Donde todo forma parte del día a día e influye en nuestra economía, aún podemos ver que existe una baja conciencia aseguradora.
La mayoría ve al seguro como un gasto prescindible y no como realmente es, una herramienta de protección y planificación
Como productor asesor de seguros vi esta falta de conciencia, aún habiendo en el mercado un gran abanico de productos. Porque no se trata de contratar una póliza solamente, es comprender que los riesgos existen y que de suceder algo puede afectar a nuestra calidad de vida.
Un seguro es una forma de anticiparse y evitar pérdidas mayores
Entiendo por qué cuesta asegurar, siempre tienen en mente “a mí no me va a pasar”, “me cuido mucho y confió en la suerte”, “veo al seguro como algo impuesto por terceros y estoy obligado a contratarlo” o desconocen los productos y sus beneficios reales.

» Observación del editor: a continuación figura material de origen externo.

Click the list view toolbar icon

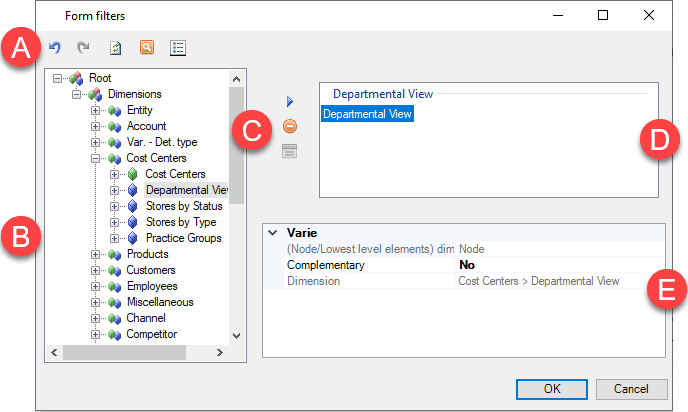[x=178, y=47]
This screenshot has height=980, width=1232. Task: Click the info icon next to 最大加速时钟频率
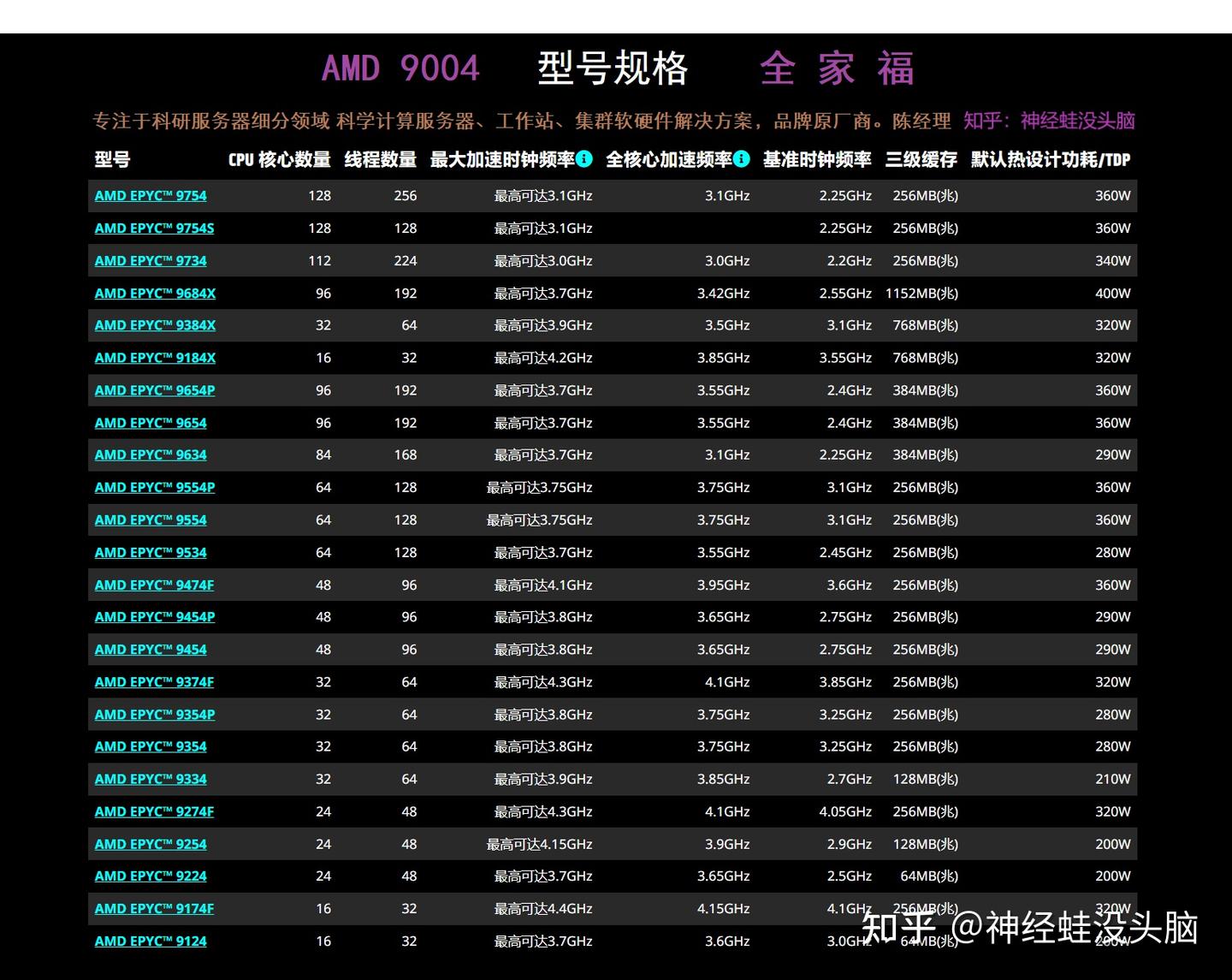click(584, 159)
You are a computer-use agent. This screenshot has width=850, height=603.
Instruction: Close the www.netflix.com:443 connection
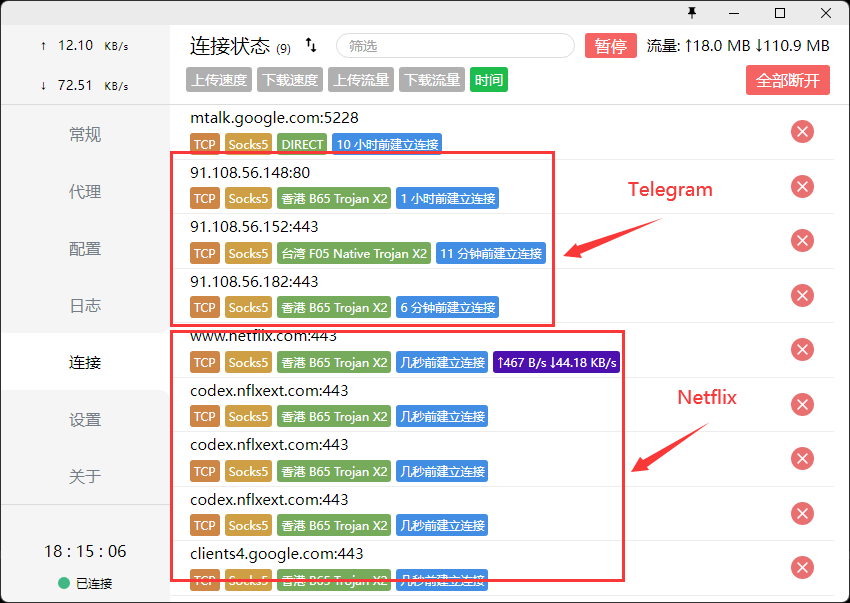coord(802,350)
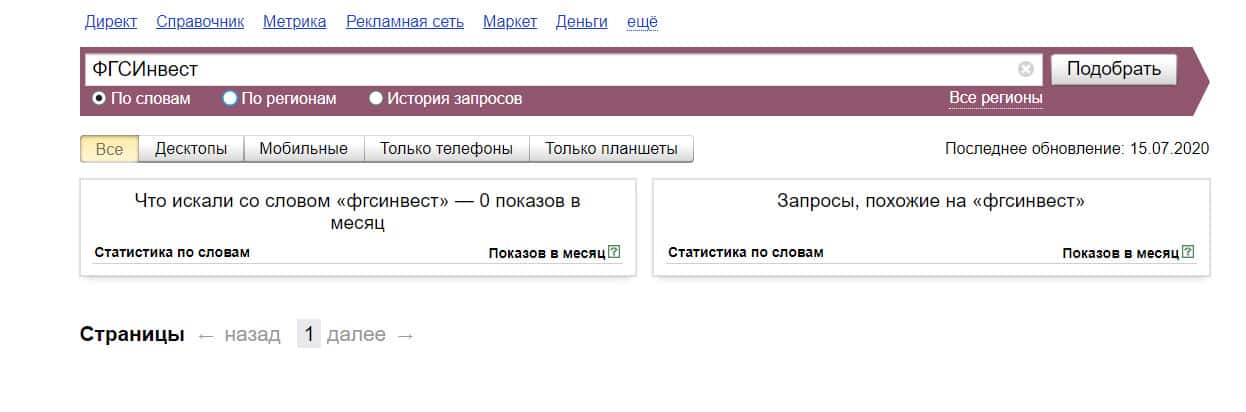
Task: Go to the "Метрика" service link
Action: point(294,22)
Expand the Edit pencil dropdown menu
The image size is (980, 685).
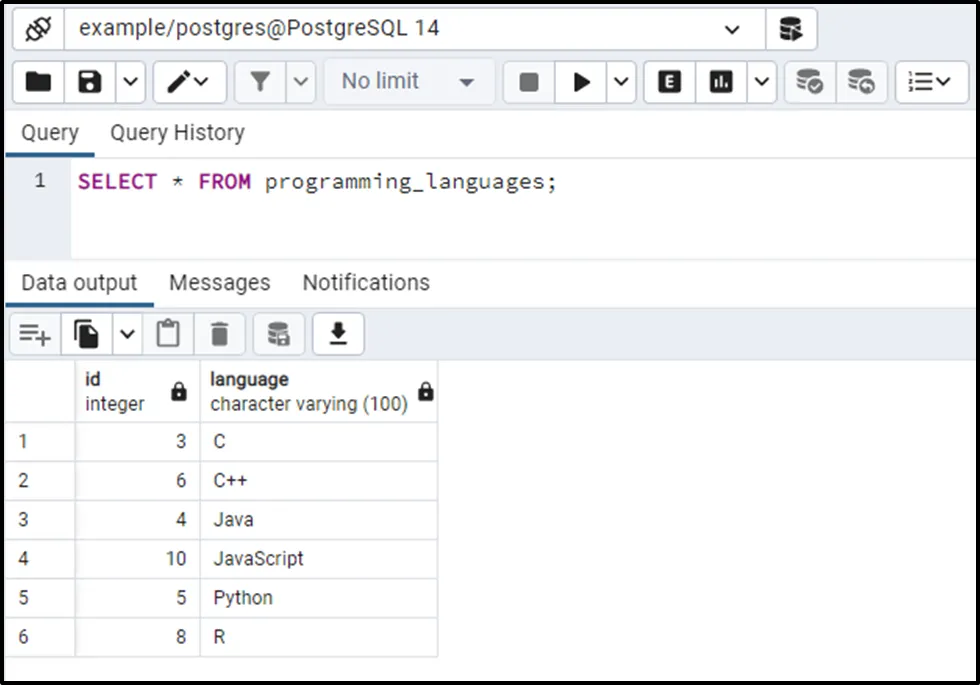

Están mirando el lado equivocado, en realidad lo que se tiene que analizar es ¿Qué costo tengo de no estar asegurado?... eso me puede generar gastos imprevistos, imposibles de afrontar, pérdida total o parcial del patrimonio, ni hablar de los conflictos familiares. ¿Puedo evitar pasar por todo ese estrés? Sí, y no es sinónimo de lujo, sino de responsabilidad económica y emocional. Y es ahí que se elige mejor, das protección a tu familia, evitas situaciones críticas y hasta mejoras tu organización financiera.

El seguro como responsabilidad y empatía
No todos tienen la posibilidad económica de proteger lo que construyeron con esfuerzo, pero debemos entender que eso viene con responsabilidad de asegurar, ahí tenemos que aplicar la empatía de que no sólo protejo lo mío, sino que protejo al tercero que también con mucho sacrificio obtuvo un patrimonio.
Si no remitimos a la protección más común que es el automotor, nos encontramos con un parque automotor envejecido y eso dificulta el acceso a contratar una póliza, lo que lleva a que circulen sin protección.
Recomendaciones que influyen mucho
Son las prioridades y el rol del productor asesor de seguros.
En el primero se tiene dinero para unas cosas sí y para otras no. Por eso hago hincapié en la falta de educación financiera y aseguradora. Y en el segundo es esencial que cada póliza cuente con un profesional que interprete la necesidad del cliente, analice alternativas y acompañe ante un siniestro dentro de lo que se le permita.

Los riesgos son reales y la incertidumbre de que ocurra es constante, por eso la prevención es un acto de inteligencia y amor propio.
Como Productor Asesor de Seguros al brindar mi servicio y mi compromiso a diario con cada persona que confía en mí para acompañar, escuchar y brindar soluciones, es una forma de agradecer a los que me permiten ser parte de su camino a la hora de proteger lo que más valoran.